> [TASK PROMPT] Line count for "Startseite": report how many lines in this material hold that string, with the number alone as the answer.

> [SUPPLIED MATERIAL]
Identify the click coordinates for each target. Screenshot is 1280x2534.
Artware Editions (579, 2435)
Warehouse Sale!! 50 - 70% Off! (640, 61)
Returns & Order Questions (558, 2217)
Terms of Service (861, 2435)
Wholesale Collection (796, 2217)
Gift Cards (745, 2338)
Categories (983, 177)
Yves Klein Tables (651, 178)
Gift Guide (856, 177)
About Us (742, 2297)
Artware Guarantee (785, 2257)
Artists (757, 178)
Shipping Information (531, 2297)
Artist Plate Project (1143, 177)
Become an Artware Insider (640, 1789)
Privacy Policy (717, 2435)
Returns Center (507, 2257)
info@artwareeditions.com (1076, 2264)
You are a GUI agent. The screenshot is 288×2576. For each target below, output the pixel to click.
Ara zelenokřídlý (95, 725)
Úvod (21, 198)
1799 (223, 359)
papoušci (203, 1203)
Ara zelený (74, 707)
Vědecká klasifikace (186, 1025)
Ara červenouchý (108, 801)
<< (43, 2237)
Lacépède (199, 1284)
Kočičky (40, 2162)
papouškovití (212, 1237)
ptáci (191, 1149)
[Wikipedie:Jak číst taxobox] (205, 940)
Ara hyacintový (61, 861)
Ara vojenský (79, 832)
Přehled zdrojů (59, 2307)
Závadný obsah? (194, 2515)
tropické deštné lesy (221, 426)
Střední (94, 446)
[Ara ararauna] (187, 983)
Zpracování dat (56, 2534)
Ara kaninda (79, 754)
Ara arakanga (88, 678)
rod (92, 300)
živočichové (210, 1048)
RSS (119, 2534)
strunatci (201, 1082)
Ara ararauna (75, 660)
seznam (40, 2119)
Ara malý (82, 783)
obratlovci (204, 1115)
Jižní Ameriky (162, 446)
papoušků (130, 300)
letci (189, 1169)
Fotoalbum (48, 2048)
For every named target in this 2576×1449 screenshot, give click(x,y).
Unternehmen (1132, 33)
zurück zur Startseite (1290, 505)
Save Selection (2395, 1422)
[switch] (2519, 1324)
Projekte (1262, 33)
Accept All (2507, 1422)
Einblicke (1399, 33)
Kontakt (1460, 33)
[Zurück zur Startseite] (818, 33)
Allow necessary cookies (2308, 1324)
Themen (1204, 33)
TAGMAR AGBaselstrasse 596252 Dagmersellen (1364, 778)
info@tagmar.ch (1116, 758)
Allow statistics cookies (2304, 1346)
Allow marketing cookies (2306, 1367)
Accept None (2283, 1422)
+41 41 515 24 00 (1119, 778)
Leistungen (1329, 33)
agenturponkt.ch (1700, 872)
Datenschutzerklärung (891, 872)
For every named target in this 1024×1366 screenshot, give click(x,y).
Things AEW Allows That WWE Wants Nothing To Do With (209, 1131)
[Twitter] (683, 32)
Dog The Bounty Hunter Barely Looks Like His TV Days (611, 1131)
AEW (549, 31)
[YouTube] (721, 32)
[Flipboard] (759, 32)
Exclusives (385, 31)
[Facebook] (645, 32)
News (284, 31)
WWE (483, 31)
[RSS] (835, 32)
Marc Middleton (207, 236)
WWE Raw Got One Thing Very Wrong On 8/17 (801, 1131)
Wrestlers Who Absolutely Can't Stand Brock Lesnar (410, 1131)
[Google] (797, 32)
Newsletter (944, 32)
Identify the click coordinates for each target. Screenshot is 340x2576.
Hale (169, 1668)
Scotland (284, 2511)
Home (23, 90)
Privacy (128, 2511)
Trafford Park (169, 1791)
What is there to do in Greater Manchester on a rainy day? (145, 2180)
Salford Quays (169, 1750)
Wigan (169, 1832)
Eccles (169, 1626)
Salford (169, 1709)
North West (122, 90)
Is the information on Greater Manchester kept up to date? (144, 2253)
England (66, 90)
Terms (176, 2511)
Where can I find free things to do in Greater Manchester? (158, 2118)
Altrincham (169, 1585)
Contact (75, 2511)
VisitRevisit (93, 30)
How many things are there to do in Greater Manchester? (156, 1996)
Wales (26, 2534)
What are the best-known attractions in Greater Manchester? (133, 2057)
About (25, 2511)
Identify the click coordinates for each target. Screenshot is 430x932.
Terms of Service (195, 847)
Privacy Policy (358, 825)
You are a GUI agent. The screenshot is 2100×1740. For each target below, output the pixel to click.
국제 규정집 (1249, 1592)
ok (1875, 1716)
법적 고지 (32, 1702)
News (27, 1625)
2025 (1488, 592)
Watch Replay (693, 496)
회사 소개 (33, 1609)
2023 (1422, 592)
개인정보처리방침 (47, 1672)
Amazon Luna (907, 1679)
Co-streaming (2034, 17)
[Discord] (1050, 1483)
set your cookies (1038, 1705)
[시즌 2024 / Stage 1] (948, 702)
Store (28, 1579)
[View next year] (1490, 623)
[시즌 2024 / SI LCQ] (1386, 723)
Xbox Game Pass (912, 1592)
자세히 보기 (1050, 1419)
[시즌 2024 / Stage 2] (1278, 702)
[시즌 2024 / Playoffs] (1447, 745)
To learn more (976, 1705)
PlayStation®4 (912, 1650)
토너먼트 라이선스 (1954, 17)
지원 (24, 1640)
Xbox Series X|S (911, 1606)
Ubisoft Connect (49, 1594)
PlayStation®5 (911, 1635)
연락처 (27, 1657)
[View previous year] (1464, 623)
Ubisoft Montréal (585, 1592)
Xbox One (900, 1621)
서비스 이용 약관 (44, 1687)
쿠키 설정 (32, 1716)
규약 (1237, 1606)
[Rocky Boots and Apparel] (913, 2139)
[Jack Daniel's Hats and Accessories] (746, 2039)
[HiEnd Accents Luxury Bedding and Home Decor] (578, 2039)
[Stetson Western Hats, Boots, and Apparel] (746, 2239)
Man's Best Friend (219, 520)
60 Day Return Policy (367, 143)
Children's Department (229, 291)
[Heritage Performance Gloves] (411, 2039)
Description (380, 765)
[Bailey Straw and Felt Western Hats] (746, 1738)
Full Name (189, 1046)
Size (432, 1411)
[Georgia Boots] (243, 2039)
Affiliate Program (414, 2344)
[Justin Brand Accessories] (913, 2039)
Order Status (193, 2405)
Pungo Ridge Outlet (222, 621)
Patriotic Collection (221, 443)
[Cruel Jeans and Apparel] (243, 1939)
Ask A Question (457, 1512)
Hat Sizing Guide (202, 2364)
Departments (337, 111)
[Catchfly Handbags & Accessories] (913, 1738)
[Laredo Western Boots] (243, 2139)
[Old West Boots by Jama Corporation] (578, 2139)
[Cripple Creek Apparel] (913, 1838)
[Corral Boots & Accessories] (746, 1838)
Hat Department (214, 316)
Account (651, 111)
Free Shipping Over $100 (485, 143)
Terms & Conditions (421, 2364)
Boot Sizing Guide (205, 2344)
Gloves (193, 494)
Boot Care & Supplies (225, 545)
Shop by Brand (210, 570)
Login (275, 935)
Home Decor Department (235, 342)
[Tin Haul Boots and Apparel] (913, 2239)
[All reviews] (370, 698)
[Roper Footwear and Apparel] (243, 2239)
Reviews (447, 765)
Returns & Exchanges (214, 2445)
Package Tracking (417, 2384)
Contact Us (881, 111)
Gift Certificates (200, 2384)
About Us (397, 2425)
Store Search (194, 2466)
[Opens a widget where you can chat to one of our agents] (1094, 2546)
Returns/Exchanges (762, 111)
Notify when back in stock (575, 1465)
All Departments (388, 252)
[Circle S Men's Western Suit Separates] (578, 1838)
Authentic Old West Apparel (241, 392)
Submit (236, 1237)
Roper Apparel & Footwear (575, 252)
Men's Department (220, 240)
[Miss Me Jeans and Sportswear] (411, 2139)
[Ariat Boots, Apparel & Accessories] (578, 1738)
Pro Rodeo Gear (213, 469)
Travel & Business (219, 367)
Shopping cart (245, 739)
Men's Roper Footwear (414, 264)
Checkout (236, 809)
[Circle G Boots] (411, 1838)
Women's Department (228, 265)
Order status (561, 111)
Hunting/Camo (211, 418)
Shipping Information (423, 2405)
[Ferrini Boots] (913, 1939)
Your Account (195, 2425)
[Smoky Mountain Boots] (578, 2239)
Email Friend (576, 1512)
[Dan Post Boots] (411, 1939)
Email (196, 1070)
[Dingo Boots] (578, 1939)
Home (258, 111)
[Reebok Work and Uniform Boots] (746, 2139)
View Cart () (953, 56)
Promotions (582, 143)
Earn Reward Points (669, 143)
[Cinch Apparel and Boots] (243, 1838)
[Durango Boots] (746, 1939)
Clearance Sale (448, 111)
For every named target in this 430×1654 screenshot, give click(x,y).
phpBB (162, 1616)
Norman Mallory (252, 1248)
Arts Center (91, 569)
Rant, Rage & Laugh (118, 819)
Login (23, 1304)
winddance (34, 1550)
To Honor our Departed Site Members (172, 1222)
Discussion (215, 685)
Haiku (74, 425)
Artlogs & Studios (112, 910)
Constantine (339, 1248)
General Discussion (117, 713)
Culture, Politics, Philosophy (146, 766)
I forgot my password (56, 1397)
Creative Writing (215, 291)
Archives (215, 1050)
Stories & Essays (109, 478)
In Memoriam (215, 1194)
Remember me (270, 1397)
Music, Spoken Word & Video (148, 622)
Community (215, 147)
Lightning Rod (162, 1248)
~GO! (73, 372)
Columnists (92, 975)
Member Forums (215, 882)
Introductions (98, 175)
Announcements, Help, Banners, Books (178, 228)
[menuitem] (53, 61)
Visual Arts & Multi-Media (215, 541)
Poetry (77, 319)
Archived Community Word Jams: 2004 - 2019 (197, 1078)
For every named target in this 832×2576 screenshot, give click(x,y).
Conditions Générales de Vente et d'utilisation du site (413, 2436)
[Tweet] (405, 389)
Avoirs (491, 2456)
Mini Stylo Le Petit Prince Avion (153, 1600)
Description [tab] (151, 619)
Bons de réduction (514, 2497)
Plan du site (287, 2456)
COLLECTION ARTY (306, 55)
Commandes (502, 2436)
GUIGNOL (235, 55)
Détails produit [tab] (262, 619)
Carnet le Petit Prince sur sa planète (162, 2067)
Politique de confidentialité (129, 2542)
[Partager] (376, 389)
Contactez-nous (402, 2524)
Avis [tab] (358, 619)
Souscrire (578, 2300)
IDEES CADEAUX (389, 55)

> [RESPONSE AREA] 2